Polícia britânica prende ex-diretor de tabloide britânico

Neil Wallis, 60 anos, é o nono detido por escândalo de escutas telefônicas ilegais do jornal News of the World

iG São Paulo |

A polícia de Londres prendeu nesta quinta-feira o ex-diretor executivo do News of the World Neil Wallis pelo suposto envolvimento nas escutas telefônicas ilegais tabloide.

De acordo com a Scotland Yard, o ex-diretor de 60 anos foi o nono detido pelo escândalo. Ele foi interrogado em uma delegacia sob suspeita de conspirar para interceptar as ligações. Ele foi preso pela manhã e levado para interrogatório em uma delegacia do oeste de Londres, sob suspeita de conspirar para interceptar comunicações.

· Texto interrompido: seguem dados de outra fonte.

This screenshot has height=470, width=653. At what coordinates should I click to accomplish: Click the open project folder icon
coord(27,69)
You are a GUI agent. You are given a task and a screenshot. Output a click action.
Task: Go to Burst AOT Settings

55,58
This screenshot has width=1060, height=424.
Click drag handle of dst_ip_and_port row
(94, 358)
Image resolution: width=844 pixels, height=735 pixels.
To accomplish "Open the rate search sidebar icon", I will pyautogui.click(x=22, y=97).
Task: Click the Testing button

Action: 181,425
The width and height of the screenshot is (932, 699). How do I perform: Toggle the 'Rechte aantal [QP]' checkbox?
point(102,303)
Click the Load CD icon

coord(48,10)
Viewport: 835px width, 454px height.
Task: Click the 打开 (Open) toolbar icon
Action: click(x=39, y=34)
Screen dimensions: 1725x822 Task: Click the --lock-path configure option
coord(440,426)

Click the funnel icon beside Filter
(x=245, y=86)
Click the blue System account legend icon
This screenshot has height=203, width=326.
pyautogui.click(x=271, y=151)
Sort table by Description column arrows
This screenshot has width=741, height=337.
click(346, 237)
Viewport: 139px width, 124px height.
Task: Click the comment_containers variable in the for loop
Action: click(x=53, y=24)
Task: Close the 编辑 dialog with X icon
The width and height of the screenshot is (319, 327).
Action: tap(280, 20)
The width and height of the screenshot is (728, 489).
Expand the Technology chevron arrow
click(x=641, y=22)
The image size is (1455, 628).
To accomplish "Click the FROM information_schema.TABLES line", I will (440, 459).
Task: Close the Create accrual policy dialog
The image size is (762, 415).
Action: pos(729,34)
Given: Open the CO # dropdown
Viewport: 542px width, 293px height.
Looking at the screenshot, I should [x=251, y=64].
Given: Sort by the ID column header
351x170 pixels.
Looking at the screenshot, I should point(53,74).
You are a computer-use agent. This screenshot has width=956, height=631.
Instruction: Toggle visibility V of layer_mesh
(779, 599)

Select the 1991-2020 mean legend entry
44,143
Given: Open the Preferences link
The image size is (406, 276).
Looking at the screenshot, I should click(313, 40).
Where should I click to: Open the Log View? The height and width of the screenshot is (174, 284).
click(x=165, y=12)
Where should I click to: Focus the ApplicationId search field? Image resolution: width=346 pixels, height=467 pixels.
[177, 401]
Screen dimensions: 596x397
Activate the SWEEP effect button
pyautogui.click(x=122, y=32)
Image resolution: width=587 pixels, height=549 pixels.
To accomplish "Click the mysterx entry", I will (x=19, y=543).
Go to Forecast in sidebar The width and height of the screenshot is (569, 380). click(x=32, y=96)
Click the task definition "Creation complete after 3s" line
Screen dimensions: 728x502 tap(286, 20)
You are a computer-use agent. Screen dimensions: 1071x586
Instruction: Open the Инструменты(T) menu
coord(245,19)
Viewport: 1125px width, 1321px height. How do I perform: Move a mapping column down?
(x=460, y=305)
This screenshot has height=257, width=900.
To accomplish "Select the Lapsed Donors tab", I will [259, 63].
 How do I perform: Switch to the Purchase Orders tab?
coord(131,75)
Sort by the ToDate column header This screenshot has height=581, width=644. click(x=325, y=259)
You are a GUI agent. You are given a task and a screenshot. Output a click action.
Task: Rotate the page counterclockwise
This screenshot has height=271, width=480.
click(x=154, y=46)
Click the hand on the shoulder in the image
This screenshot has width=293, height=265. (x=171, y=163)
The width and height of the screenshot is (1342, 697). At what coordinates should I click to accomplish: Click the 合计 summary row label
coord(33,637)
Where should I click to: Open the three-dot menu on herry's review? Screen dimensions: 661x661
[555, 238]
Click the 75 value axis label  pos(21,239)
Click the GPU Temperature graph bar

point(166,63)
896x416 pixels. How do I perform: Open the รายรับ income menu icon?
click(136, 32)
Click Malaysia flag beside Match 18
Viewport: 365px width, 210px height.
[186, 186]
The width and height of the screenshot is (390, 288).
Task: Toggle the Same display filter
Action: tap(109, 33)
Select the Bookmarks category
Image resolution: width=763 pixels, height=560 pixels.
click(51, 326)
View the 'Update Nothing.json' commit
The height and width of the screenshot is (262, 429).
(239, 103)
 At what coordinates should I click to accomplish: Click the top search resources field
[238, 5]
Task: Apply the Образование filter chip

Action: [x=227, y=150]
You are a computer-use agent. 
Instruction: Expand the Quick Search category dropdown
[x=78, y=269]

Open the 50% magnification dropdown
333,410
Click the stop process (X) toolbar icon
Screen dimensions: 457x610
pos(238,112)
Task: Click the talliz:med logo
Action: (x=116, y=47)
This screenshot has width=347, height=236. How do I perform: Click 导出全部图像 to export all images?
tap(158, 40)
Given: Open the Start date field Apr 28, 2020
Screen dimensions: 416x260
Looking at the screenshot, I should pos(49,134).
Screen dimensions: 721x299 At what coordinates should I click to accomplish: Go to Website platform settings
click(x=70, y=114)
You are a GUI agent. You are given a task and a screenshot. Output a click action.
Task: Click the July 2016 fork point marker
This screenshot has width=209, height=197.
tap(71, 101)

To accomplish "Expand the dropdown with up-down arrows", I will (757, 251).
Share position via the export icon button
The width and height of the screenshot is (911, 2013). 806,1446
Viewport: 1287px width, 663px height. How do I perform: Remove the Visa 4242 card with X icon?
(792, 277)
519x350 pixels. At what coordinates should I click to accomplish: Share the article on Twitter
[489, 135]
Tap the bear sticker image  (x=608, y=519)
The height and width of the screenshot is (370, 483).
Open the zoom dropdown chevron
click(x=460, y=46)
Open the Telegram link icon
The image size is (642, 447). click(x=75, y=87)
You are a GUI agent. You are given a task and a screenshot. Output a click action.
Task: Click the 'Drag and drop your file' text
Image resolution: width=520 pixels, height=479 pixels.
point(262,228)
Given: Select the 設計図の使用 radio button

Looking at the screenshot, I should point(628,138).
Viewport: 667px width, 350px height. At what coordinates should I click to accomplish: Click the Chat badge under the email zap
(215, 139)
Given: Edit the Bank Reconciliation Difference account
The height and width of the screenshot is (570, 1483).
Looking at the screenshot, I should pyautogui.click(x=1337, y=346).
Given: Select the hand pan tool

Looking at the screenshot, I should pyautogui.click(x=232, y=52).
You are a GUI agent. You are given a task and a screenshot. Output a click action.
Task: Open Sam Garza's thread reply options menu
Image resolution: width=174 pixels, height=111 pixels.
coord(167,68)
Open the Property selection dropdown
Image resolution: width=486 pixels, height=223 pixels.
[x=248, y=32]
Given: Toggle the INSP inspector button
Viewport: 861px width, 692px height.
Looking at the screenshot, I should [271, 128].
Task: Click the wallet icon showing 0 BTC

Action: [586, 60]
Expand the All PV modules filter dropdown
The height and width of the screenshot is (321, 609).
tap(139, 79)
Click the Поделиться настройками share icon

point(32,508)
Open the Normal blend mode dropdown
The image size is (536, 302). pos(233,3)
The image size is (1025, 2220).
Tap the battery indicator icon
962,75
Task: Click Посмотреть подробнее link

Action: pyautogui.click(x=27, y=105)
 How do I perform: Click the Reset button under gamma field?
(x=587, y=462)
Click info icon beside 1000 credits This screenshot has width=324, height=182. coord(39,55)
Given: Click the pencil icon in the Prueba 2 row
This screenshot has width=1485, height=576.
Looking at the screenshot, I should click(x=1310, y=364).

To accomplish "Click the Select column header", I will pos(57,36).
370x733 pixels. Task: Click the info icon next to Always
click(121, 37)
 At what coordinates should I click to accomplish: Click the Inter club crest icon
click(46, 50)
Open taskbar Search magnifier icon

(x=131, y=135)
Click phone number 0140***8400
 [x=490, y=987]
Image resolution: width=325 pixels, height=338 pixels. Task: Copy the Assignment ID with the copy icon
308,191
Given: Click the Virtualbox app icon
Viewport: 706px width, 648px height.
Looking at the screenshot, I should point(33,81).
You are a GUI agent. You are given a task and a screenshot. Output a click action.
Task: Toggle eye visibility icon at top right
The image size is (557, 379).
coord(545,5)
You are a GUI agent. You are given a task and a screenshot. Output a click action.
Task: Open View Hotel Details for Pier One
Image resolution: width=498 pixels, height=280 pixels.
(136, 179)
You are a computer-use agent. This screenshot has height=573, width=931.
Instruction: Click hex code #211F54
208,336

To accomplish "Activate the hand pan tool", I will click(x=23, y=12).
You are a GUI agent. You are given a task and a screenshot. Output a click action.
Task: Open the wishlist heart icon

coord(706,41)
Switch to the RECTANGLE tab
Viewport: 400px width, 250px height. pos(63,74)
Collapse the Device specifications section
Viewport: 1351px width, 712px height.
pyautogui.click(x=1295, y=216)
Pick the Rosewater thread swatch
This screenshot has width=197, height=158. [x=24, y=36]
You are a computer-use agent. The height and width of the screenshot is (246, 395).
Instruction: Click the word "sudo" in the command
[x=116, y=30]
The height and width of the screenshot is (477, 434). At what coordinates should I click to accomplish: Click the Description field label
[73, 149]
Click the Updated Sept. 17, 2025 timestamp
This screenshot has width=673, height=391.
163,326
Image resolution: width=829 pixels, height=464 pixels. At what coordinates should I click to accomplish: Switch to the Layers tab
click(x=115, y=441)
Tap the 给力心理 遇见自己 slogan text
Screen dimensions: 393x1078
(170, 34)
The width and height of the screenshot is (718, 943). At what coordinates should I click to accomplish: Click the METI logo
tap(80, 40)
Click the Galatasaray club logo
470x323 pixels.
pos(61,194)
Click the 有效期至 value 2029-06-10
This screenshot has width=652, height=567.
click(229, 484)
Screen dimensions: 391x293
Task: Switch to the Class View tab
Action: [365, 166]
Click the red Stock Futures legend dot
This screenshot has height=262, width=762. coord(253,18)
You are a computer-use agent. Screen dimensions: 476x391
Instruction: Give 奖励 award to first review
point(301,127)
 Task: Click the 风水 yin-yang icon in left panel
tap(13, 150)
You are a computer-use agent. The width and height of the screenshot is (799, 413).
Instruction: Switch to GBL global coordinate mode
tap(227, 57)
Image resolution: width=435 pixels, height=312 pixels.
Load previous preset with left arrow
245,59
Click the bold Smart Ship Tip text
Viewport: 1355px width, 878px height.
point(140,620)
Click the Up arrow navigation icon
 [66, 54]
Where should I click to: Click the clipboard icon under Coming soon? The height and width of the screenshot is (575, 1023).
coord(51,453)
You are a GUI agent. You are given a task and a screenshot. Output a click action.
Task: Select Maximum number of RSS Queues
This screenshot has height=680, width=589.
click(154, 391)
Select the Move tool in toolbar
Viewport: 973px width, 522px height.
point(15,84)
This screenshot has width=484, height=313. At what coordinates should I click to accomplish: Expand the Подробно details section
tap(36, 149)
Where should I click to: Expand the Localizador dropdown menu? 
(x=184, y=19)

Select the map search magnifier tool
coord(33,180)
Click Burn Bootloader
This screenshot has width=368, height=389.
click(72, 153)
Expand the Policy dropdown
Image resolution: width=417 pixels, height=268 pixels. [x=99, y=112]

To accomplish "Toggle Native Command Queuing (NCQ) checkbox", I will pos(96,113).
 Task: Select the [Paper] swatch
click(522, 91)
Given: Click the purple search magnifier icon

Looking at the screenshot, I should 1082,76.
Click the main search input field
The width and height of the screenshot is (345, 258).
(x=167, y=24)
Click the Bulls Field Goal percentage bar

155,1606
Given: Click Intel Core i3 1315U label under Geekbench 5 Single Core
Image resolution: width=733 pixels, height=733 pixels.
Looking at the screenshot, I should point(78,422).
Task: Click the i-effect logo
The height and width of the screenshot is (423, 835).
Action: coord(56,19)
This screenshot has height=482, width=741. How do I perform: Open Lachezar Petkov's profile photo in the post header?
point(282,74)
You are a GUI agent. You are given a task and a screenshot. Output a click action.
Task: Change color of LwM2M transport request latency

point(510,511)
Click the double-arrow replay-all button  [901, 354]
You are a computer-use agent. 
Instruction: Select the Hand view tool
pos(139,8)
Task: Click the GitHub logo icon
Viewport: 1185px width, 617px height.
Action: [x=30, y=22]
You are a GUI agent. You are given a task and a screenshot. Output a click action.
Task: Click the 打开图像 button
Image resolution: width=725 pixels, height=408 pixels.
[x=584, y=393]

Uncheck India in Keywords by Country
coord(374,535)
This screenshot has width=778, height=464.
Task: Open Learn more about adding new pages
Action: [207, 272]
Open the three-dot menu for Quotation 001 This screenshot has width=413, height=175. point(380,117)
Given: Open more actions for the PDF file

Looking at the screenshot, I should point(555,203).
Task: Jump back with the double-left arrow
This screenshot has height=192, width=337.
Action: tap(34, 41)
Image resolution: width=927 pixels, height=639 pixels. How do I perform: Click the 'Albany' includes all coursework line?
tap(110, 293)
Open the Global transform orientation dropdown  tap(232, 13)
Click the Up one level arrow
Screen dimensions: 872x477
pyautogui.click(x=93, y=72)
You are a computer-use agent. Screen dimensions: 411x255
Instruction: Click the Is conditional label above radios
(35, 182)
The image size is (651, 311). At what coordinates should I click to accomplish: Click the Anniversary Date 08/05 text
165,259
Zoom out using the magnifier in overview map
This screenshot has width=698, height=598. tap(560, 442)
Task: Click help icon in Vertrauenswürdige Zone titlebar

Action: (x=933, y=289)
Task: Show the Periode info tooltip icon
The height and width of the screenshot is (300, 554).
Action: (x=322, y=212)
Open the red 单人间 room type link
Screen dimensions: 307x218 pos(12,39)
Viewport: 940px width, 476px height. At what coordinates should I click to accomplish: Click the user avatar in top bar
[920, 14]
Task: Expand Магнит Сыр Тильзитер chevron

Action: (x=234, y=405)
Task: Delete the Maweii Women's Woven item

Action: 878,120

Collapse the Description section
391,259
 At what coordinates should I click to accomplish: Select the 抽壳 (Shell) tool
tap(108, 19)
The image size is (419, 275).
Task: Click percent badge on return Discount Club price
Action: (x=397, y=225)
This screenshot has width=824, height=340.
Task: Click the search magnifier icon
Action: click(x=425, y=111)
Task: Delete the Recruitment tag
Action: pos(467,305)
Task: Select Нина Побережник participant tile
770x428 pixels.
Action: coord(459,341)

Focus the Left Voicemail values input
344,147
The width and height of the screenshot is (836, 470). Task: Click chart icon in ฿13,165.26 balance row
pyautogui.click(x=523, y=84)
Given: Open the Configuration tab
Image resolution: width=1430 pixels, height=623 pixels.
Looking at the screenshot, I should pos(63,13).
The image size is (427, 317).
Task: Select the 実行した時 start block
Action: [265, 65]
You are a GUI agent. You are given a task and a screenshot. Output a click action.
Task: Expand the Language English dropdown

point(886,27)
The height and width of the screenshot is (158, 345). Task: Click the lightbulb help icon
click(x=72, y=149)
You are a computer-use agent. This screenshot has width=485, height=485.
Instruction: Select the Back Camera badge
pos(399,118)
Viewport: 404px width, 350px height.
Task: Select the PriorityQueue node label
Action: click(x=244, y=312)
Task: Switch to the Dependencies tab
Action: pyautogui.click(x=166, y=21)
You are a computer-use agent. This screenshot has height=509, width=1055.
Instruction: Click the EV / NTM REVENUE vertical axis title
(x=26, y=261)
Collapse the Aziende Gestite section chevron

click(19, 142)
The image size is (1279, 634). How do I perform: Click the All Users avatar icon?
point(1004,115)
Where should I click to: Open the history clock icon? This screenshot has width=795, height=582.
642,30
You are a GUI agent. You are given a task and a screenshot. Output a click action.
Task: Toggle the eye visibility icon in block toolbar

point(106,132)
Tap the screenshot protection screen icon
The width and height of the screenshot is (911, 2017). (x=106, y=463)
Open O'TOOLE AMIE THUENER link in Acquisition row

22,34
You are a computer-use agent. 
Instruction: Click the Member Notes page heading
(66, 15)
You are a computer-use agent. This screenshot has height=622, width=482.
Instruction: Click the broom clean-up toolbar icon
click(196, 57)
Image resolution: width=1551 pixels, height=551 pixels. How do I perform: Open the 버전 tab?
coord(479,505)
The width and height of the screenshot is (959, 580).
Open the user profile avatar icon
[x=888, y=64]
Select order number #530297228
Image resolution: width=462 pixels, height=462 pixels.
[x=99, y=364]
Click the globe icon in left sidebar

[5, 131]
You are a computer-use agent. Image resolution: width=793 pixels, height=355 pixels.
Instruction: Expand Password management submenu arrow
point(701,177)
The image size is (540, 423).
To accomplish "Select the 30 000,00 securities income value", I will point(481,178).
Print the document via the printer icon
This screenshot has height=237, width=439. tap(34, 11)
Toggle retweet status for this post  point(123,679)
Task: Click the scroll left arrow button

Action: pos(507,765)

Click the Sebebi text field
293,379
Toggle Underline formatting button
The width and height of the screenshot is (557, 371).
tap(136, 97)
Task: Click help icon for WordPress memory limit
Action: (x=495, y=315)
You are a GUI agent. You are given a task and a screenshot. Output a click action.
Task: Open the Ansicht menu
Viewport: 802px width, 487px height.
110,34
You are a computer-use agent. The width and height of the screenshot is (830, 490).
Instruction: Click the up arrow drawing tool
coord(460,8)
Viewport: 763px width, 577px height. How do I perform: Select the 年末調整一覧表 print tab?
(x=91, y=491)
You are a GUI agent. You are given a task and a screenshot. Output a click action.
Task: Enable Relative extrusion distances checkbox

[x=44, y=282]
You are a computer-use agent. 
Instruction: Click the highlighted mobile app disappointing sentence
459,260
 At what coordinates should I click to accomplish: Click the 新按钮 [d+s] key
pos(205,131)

Wallis, detido em sua casa em Londres, trabalhou no tabloide em 2003, juntamente com o ex-diretor Andy Coulson antes de ele ser nomeado como diretor-executivo do veículo em 2007. Coulson, ex-porta-voz do primeiro-ministro do Reino Unido, David Cameron, foi detido na sexta-feira, mas posto em liberdade após pagamento de fiança.

Negociação

Também nesta quinta-feira, o jornal americano The New York Times trouxe em reportagem que o magnata dos meios de comunicação Rupert Murdoch passou por cima do filho James na decisão de retirar a oferta de compra da BSkyB, enquanto um drama familiar se desenvolvia nos bastidores. Na quarta-feira, Murdoch retirou a oferta para controlar a gigante da televisão por assinatura BSkyB, cedendo à pressão do governo britânico.

Reuters
Rupert Murdoch é fotografado ao chegar em sua casa em Londres (12/7)
Citando fontes próximas às negociações, o New York Times disse que James, filho de Murdoch, pressionou para obter a aprovação legal da oferta, mas que o magnata australiano e o diretor de operações da News Corp. , Chase Carey, passaram por cima dele e só o informaram quando a decisão de recuar na oferta já estava tomada.

Depoimento

Murdoch e James concordaram em prestar depoimento na próxima terça-feira ante uma comissão parlamentar britânica sobre o escândalo das escutas telefônicas.

"A intenção é ir", disse a porta-voz Miranda Higham. "A News Corp. pode confirmar que estamos no processo de escrever à comissão com a intenção de informar que James Murdoch e Rupert Murdoch comparecerão na terça-feira", acrescentou.

O magnata e seu filho James foram convocados formalmente a depor na mesma comissão, após terem recusado um convite inicial feito na terça-feira com a justificativa de que não estariam disponíveis na data marcada para a sessão no Parlamento (19 de julho).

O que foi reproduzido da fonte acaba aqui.